Assisi, Todi, and Spoleta - ancient towns of Umbria
The hills of Umbria are old, round, and green. They stick straight up out of the plain, which grows grapes and olives in tawny earth that forms clods as big as your foot, so that it looks like thick corduroy from far away. Ancient towns made of pink stone sit on the hills like barnacles, surveying this lush and peaceful landscape.
You can get up to these old vantage points on day trips from Perugia. By car (the best way to go), Assisi is 20 minutes away, Todi about 45, and Spoleto is an hour's drive - but you can get there by bus or train if you have time and patience. Walk their walls, visit cathedrals decorated by Perugino, Giotto, and other masters, look out over the plains, and let the peaceful atmosphere and the golden light sink in.
Assisi's streets are narrow and steep. The place is so quiet you can feel the cats watching you trudge down the narrow alleys and walks, as birds circle above and the rosemary, which hangs abundantly over the walls, perfumes the air. Could it be the peacemaking of St. Francis is still having its effect? He wrote the first poem in Vulgate Latin, which became Italian: the Canticle of the Creatures. He is said to have persuaded a wolf from nearby Gubbio to stop attacking people, and one day he was so happy he preached a sermon to the birds.
The cathedral built to him is immense: Brother Elias, who built it after his death, was blamed for departing from the Franciscan vow of poverty, and Giotto's frescoes of St. Francis's life are here. But the Church of St. Clare, a follower of Francis, is much simpler and more beautiful as a building. Sitting at the edge of the Assisi hilltop, it has three flying buttresses gracefully holding the ground like spider legs. The church is made in a pattern of pink Assisi stone and white travertine. From the Rocca Maggiore, a ruined fortress at the top of the hill, there's a beautiful view of green hillsides with the faintest of lines traced on them, vineyards showing through the mist.
Spoleto is a good place to visit, whether the Festival of Two Worlds (end of June through about July 10) is on or not. The festival presents symphonic and chamber music, ballet, opera, and art exhibits by world class performers and artists. When everyone goes home, Spoleto offers quieter pleasures. Next to the railroad station there's a wonderful Calder stabile.
In recent years, our guide told us, there were modern statues all over Spoleto. Now, she said with evident satisfaction, there are only three.
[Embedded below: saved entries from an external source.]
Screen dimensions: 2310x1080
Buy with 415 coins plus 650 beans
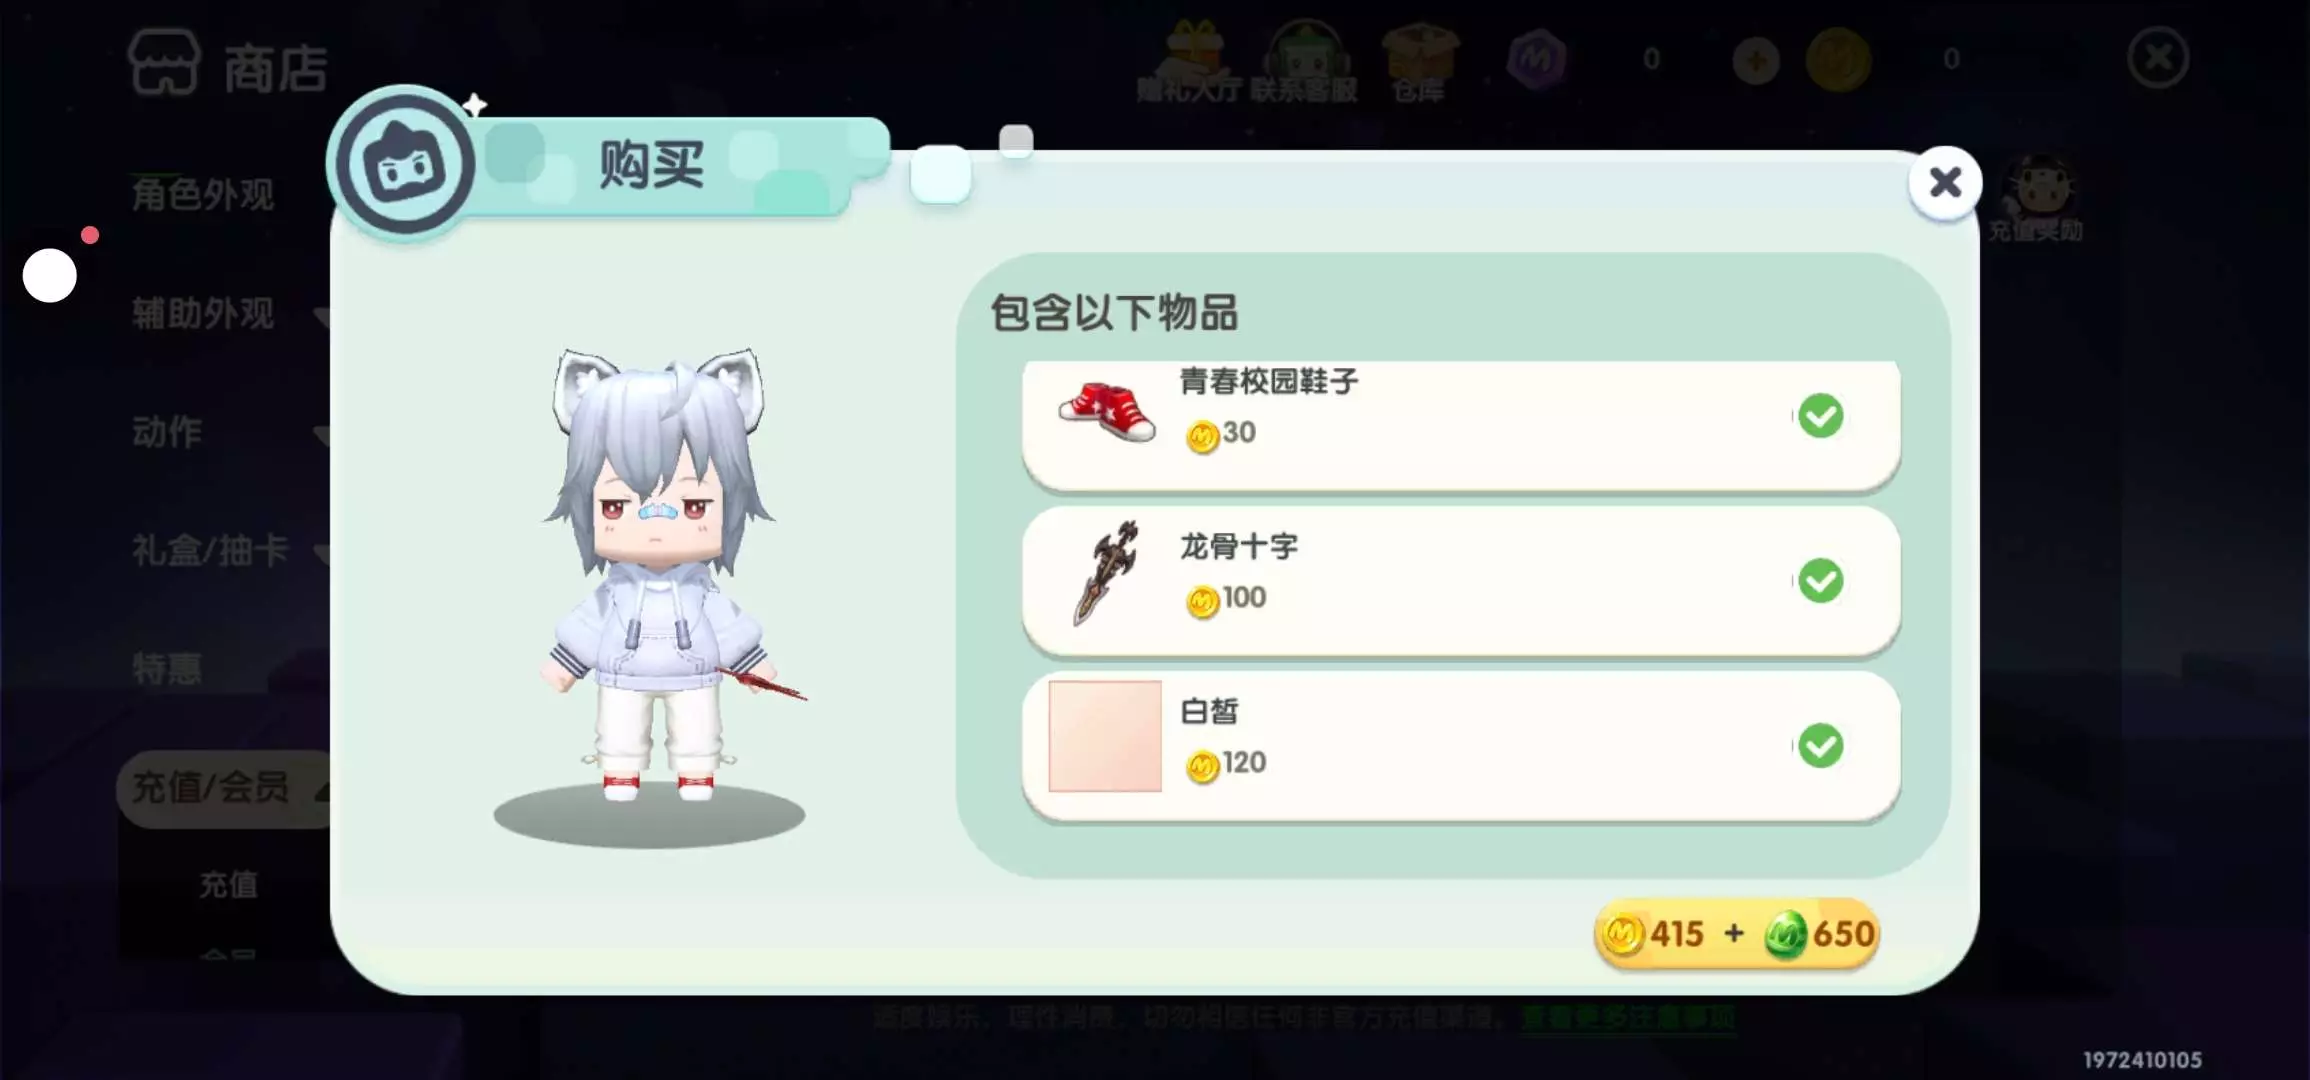coord(1736,934)
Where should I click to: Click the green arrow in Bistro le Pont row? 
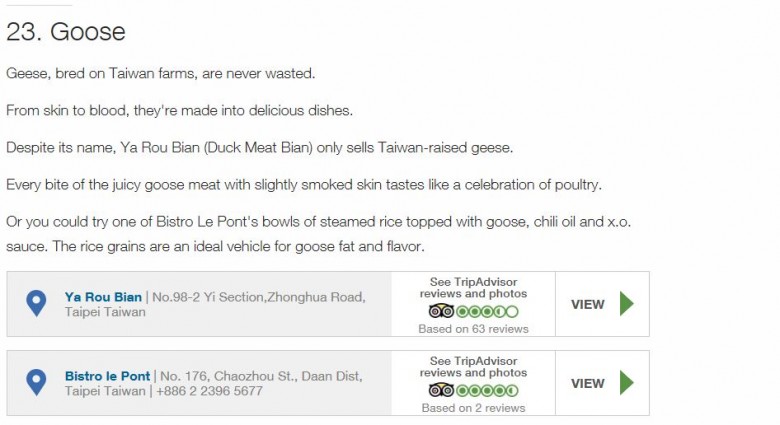(627, 383)
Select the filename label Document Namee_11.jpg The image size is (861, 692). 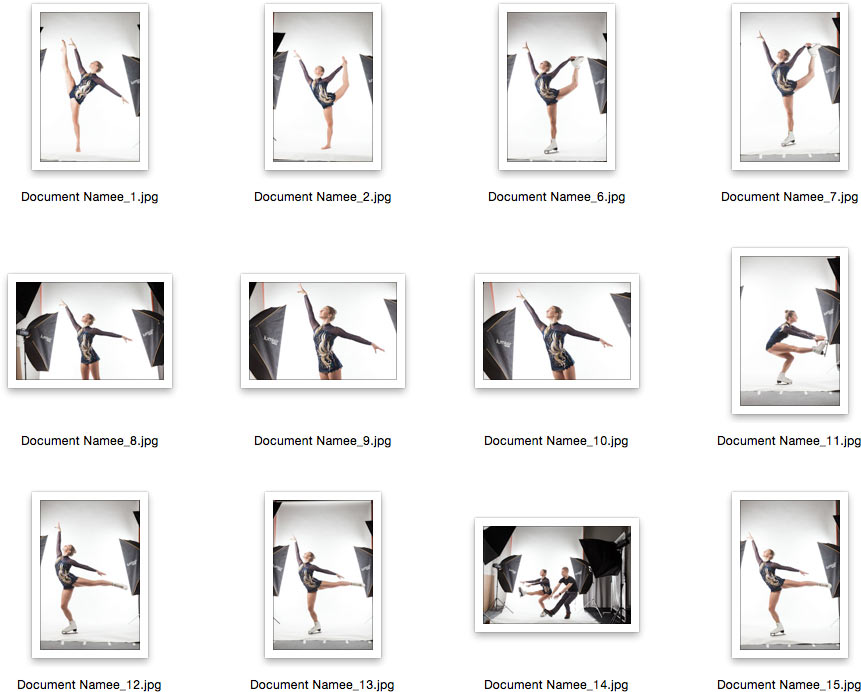click(x=788, y=441)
You have to forgive anyone who has spent time in Spoleto for a certain snobbishness toward modern times. I found myself looking down my nose at one building because it had been restored - in the Renaissance. I couldn't help it. I had just seen the Emperor Vespasian's mother's house.
There is a magnificent 13th-century aqueduct, the Ponte delle Torri, whose towering arches step across a gorge, bringing sweet spring water to the city from the neighboring forest. It's a rehab of Roman remains. You can walk across it, and the view is lovely.
Turning left after the aqueduct, I walked up the city's flank and found myself at a little cafe perched on a corner of the hill, looking down the valley into the sunset. Townspeople were sitting there savoring the golden light and the green landscape; their children were eating ice cream. The cathedral is on a beautiful, wide, cobbled square. You come down on it from the hillside, and everyone looks wonderful against the light-colored cobblestones, as if they are in a gorgeous movie. The wide windowsills at street level around town were used as shops in medieval times.
Todi is a tiny town of great beauty. There is a wonderful restaurant there, Ristorante Umbria, with a patio that looks out from the hillside across the fields. A fine place to have a plate of fresh pasta with tomatoes, or perhaps truffles, a specialty of Umbri. Another Umbrian taste treat is crostini rusticci , which is grilled Italian bread with either chopped mushrooms and garlic or chopped local vegetables and something translated to me as ''greens'' (which was much tastier than that word suggests) and plenty of green Umbrian olive oil. After eating, go back out to the square and sit up high on the steps of the cathedral to watch the crusty stones bake in the golden sun. Time stands still, then suddenly it's early evening.
There are many other little hilltop towns in Umbria, each with its own delights. The cathedrals, mostly dating from the Middle Ages, are especially worthwhile. Most of them have paintings of Bible stories for parishioners who couldn't read.
There are fewer people living in these old towns than in centuries past, but the people who are here are friendly. One woman invited a group of us in to see her storehouse, hung with drying tomatoes and grapes, just because we seemed curious about it. Hill towns are good for curious people: They're full of secrets to be found out.